Un enjeu palpable lors des débats menés mardi 26 avril dans la matinée à l’assemblée parlementaire du Conseil de l’Europe et qui s’est traduit par l'adoption d’une Résolution appelant au renforcement de ce partenariat en matière de dialogue politique, de synergies et de consultation technique du Conseil de l’Europe sur les questions de sécurité démocratique et d’État de droit, tout en évitant les doublons d’activités et l’émergence de normes juridiques divergentes.
Le tout, afin de promouvoir la paix et la stabilité en Europe ainsi que le multilatéralisme dans le monde.
L’entrée en vigueur du Traité de Lisbonne en 2009 a fait de l’Union un « acteur clé » dans les domaines qui sont au cœur du mandat du Conseil de l’Europe, a souligné le rapporteur, Titus Corlăţean (Roumanie, SOC), ajoutant que « seule la synergie pourra empêcher le chevauchement des compétences ».
En matière d’État de droit, il a salué l’implication du Conseil de l’Europe dans le rapport annuel consacré par l’Union à cette question. Dans le domaine des droits humains, il a souligné que la personnalité juridique de l’Union lui permettait désormais d’adhérer aux Conventions du Conseil de l’Europe.
Ce dernier point a été longuement débattu, particulièrement en ce qui concerne l’adhésion de l’Union à la Convention européenne des droits de l’homme.
« Les négociations ont repris », confirme à EUROPE Frédérique Berrod, qui enseigne le droit de l’Union européenne à Sciences Po Strasbourg. « Les pressions du Parlement européen sont fortes et cette adhésion figure au rang des priorités de la Présidence française du Conseil de l’Union européenne. Elle permettrait effectivement de renforcer le partenariat entre les deux organisations, mais l’architecture juridique qui la permettrait n’est pas encore arrêtée ».

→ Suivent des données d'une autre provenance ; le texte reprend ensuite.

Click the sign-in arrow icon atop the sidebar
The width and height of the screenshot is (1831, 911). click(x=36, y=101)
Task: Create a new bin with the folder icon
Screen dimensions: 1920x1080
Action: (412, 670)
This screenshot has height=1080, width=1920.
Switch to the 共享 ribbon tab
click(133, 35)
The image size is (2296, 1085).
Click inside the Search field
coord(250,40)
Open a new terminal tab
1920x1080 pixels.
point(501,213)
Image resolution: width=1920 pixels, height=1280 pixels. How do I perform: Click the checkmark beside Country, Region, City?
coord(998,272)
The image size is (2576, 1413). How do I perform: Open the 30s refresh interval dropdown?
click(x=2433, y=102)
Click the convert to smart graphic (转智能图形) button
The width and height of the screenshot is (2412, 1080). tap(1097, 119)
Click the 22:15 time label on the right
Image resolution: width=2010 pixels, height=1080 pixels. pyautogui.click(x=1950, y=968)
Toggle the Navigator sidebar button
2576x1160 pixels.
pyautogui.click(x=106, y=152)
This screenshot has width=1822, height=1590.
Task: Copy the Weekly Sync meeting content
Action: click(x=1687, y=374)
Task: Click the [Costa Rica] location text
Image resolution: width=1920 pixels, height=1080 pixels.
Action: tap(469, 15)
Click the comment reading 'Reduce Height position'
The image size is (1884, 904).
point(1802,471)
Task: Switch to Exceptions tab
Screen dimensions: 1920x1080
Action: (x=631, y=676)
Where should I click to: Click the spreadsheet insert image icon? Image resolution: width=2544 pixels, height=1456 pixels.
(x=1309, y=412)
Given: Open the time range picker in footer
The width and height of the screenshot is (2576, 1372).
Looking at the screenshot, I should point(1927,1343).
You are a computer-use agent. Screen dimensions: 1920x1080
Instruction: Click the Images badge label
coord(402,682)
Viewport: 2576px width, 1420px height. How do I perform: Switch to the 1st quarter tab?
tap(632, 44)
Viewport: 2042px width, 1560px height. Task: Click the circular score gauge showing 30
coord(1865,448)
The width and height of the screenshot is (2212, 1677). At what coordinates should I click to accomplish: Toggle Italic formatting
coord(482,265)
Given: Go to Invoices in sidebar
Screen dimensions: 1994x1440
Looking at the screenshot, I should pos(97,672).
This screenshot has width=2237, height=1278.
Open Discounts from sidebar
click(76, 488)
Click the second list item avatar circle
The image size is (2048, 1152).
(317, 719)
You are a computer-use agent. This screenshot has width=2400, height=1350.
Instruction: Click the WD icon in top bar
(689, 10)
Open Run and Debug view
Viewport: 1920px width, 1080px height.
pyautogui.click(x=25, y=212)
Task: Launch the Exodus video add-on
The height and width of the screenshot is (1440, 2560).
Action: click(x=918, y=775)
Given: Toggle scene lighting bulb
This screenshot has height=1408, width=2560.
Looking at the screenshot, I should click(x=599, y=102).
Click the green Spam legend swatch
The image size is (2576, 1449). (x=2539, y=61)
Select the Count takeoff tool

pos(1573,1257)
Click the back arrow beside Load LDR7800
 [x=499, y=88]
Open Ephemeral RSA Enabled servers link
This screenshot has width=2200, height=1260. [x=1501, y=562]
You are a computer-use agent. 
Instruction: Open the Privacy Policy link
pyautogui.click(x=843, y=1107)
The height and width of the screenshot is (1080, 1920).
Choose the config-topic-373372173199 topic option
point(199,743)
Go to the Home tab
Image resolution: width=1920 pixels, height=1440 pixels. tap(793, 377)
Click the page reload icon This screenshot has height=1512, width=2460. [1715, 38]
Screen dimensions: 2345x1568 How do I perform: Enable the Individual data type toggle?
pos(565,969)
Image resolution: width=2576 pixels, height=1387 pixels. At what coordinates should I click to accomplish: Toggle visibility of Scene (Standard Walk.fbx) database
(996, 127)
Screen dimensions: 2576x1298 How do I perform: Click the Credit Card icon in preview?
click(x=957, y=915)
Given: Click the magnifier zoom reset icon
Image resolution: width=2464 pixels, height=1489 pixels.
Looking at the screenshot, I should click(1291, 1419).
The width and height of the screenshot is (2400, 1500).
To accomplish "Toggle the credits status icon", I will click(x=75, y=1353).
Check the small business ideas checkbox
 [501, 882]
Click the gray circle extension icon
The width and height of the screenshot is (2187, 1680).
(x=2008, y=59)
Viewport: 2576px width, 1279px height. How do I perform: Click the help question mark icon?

En conclusion des débats, Titus Corlăţean, quant à lui, a confirmé « avoir vu des changements » dans ses entretiens avec la Commission et le Parlement européens après le début de la guerre en Ukraine. « Il y a une vraie volonté d’éviter les doublons, de faire des propositions concrètes, qui prennent en compte les acquis et les intérêts tant de l’Union que du Conseil de l’Europe ».
Avec une perspective : associer l’Union à un futur et encore hypothétique quatrième Sommet des chefs d’État ou de gouvernement du Conseil de l’Europe.
Et un regret : la non-implication de la plus ancienne des organisations européennes dans les travaux de la Conférence sur l’avenir de l’Europe lancée par l’Union.